Ивану Ивановичу хотелось поделиться своей новостью со Строкуном. Он позвонил из приемной следственного изолятора. Дежурная телефонистка ответила, что полковник сегодня на связи еще не появлялся.

«Где-то в бегах», — понял Иван Иванович.

Данные о Кузьмакове были очень важные. Орач позвонил в приемную генерала, зная, что тот сейчас на первомайской демонстрации. Порученец записал сообщение и заверил, что непременно передаст его начальнику управления.

Радостное чувство победы не оставляло Ивана Ивановича. Ему надо было выговориться. Позвонил домой Аннушке.

— Мать, приготовь чего-нибудь из печива, надо проведать Крутоярова.

Но прежде чем отправиться домой, он еще раз заехал в управление и написал обо всем Строкуну. Хотел в конце добавить: «Считаю, что Тюльпанову можно отпустить под расписку», но передумал. «Лучше скажу ему при встрече. Хотя задерживать ее, пожалуй, нет смысла. Никуда она не денется. Если понадобится — вызовем».

Он поверил в откровенность Алевтины Кузьминичны и уже сочувствовал ей: «В следующий раз будет осмотрительнее».

Но потом понял, что осмотрительнее Тюльпанова не станет. Она специально ищет себе жертву, чтобы продемонстрировать свое мастерство в самбо.

«Подлая она все-таки баба», — сделал он вывод. Но, как ни странно, в душе не осуждал ее: «Может, так и надо учить нашего брата-дурака...»

Крутоярова в санчасти не оказалось. Сосед по койке доверил тайну: «Решил сбежать на праздники домой».
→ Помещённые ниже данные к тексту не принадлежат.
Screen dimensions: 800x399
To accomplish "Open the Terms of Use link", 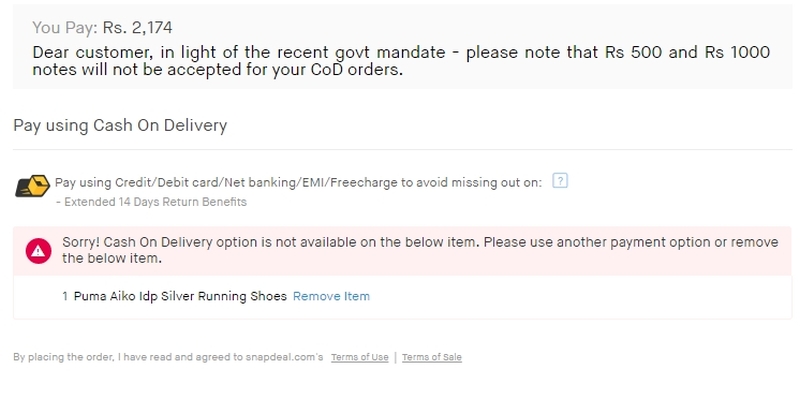I will click(x=360, y=357).
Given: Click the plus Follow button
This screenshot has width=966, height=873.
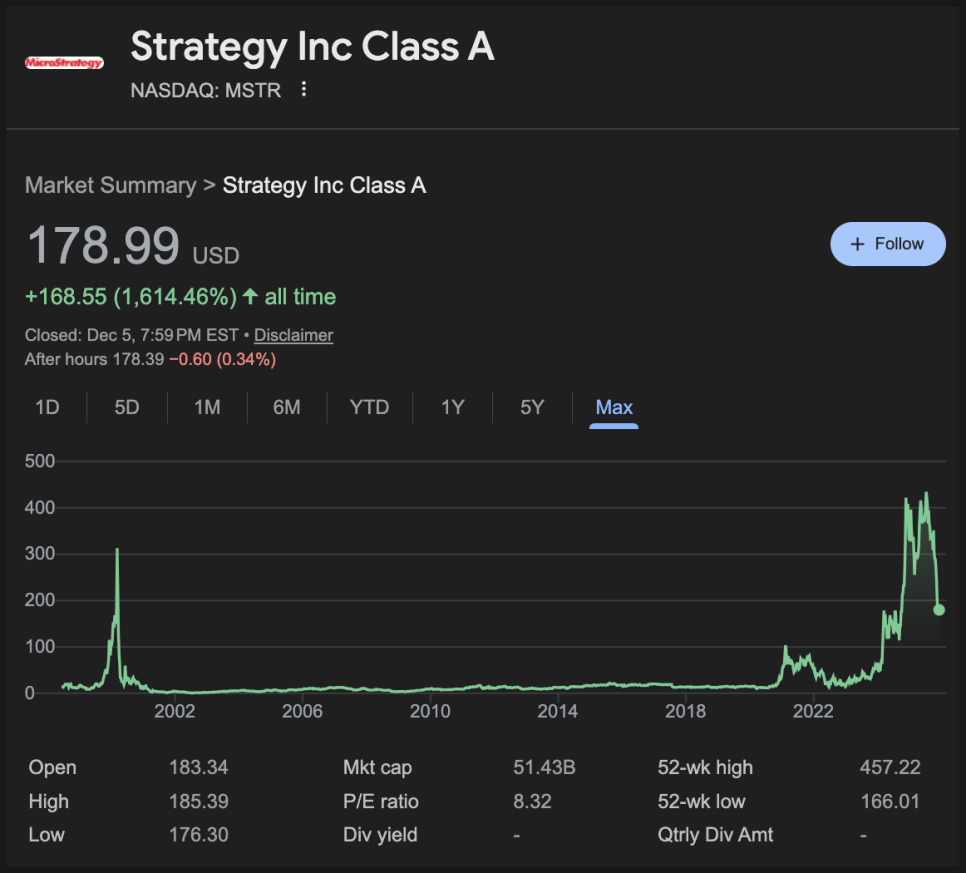Looking at the screenshot, I should pyautogui.click(x=887, y=244).
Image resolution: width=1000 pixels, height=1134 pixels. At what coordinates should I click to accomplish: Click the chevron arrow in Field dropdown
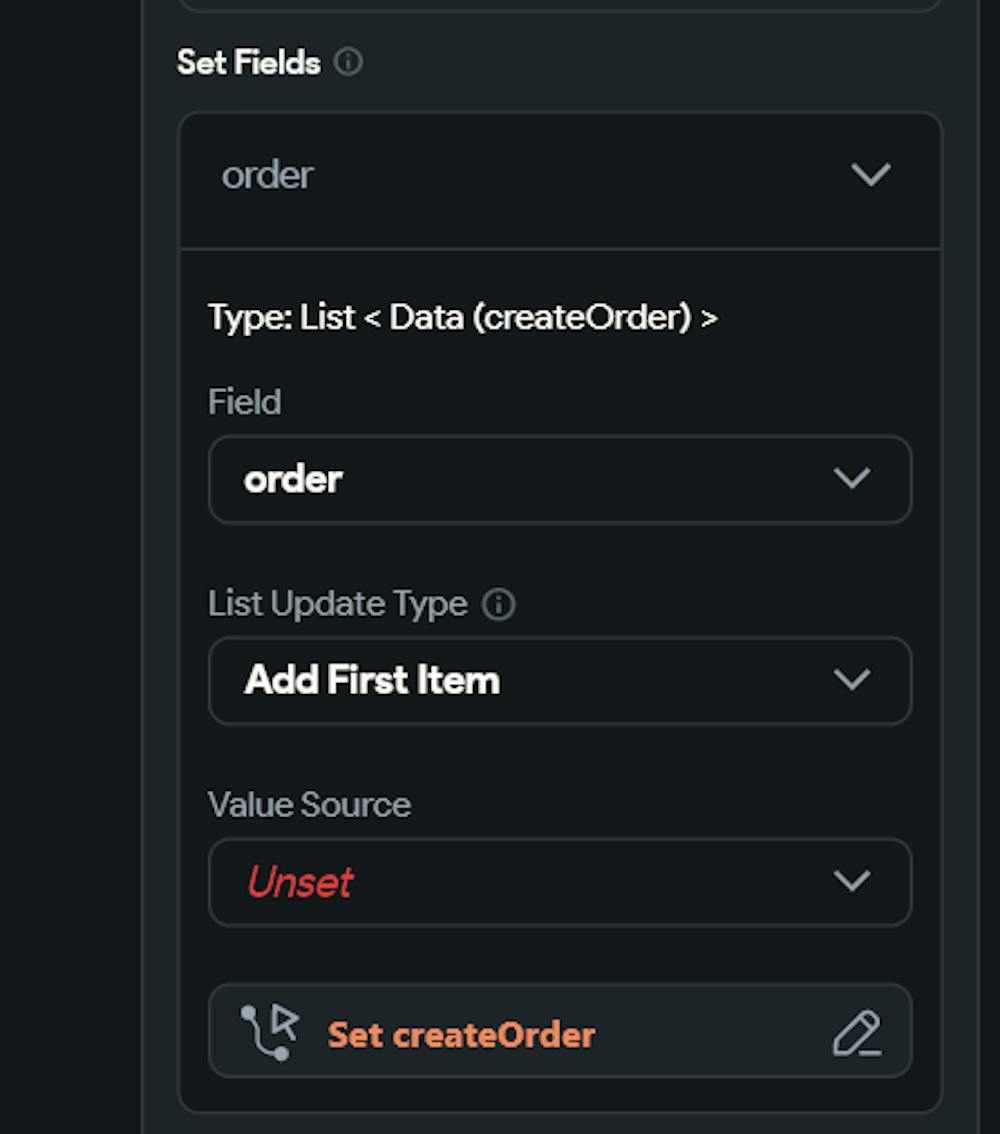click(851, 479)
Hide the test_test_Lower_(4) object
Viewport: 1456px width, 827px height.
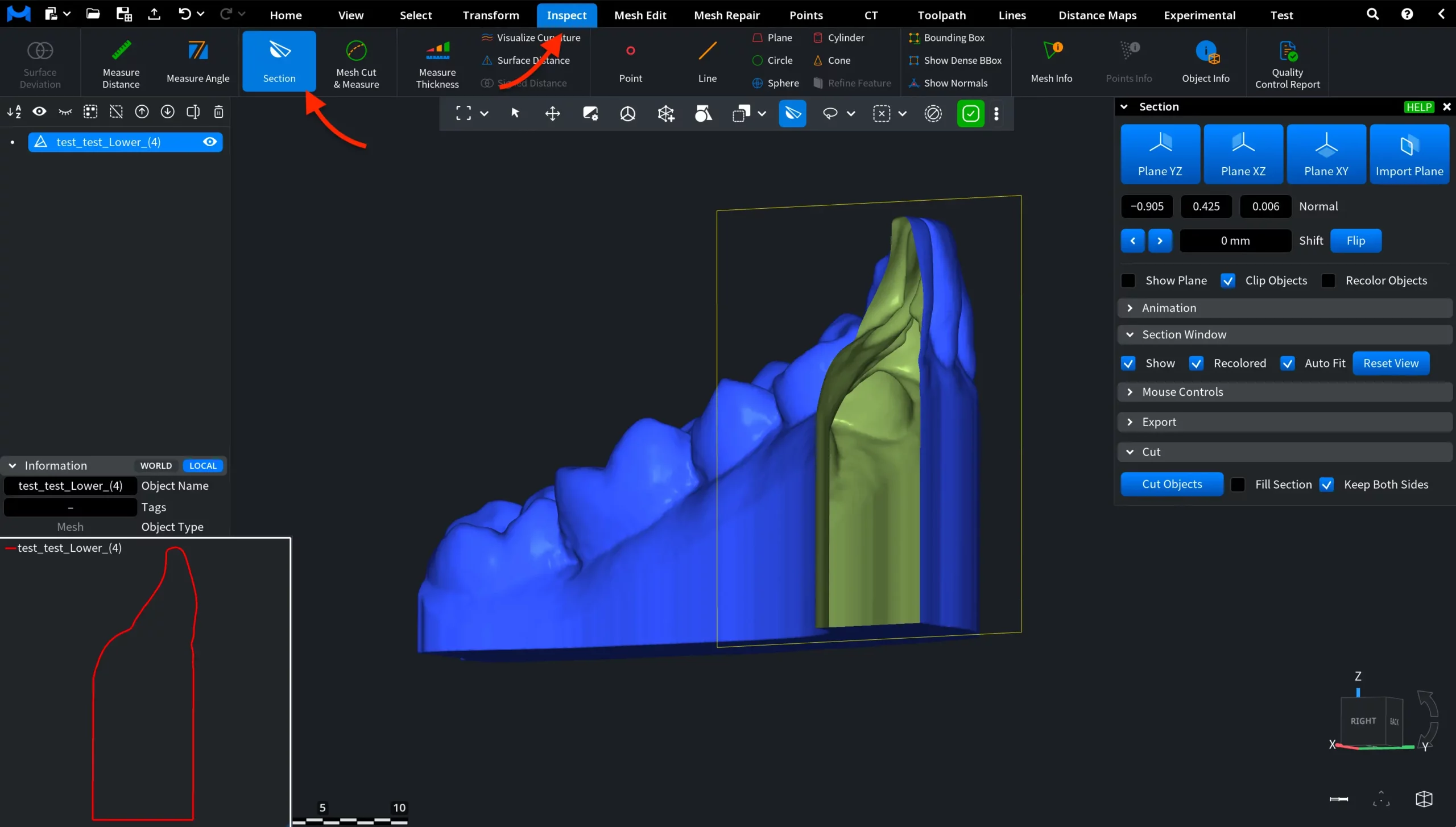tap(210, 142)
Иван Иванович осудил сослуживца за беспечность: с сотрясением мозга не шутят. Чего доброго, не удержится и выпьет по случаю Первомая. А потом болячка даст рецидив.

Но тут вспомнил исповедь Алевтины Кузьминичны: «Прополоскают его на суде офицерской чести, да еще жена подсинит за то, что позарился на другую...» «Отправился наш Олег Савельевич налаживать подгоревшие контакты, — решил Иван Иванович. — Только не закоротило бы где-то... Попробуй в такой ситуации убедить свою благоверную, что ты ангелочек с крылышками!»

Да, не хотел бы он быть сейчас на месте этого донжуана. Иван Иванович не сомневался: Тюльпанова создала прецедент, поставила ловушку, а Крутояров, не моргнув глазом, попался в нее. Как говорится: факт имел место.

Иван Иванович прибыл в аэропорт, когда уже заканчивалась регистрация пассажиров. Дежурная за стойкой отчитала его:

— Я уже ведомости закрыла. Разве что по случаю праздника...

Объявили посадку. Иван Иванович решил еще раз позвонить Строкуну. Не надеялся, но так, на всякий случай. Евгений Павлович снял трубку и хриплым недовольным баском пробурчал:

— Строкун слушает.

Иван Иванович обрадовался: вот кто оценит его работу!

— Я там оставил записку и протоколы. В машину на Мариупольской развилке подсели Кузьмаков и еще кто-то. Скорее всего, «папа Юля». Если это Григорий Ходан, тогда понятно, почему он взялся за автомат: знает, что при встрече с правосудием вышка ему обеспечена.